* Task statement *
A word-for-word copy of the lines below, starting at the line with "Where should I" and ending at the last one, is what you should give. Omit every picture.

* Dataset content *
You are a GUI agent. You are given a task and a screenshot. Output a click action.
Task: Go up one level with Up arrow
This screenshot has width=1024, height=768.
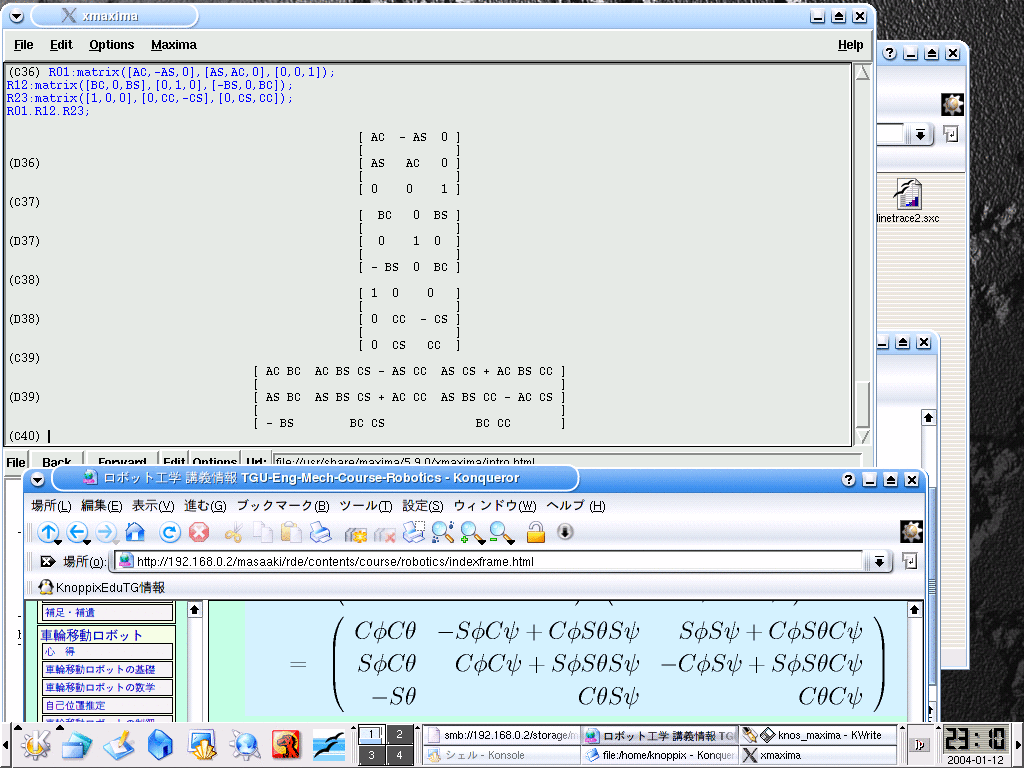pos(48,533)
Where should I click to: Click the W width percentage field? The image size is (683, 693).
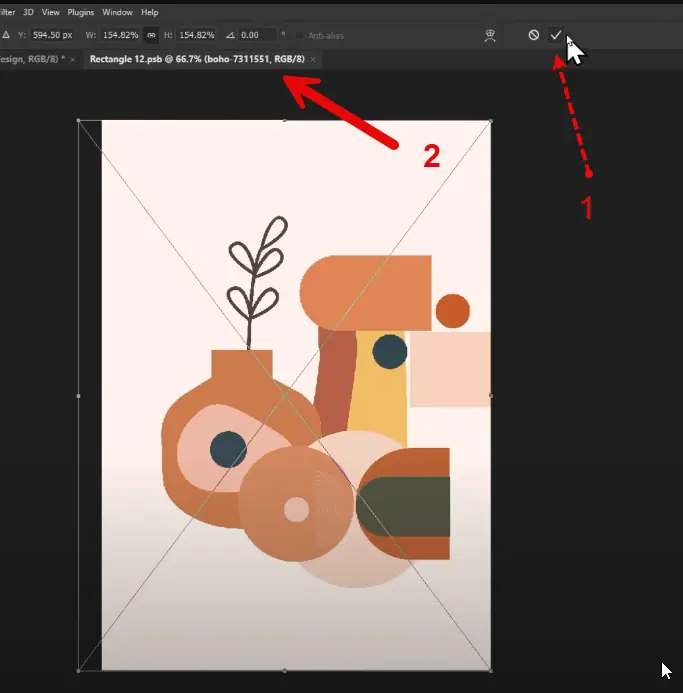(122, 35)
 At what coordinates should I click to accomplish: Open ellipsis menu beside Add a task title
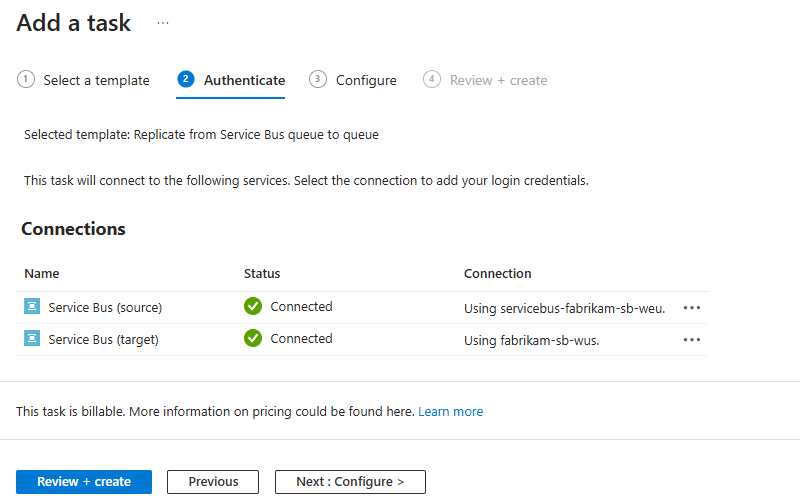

* Your response *
Where should I click to: Click the W width percentage field? The image size is (683, 693).
(122, 35)
 At what coordinates should I click to accomplish: Open ellipsis menu beside Add a task title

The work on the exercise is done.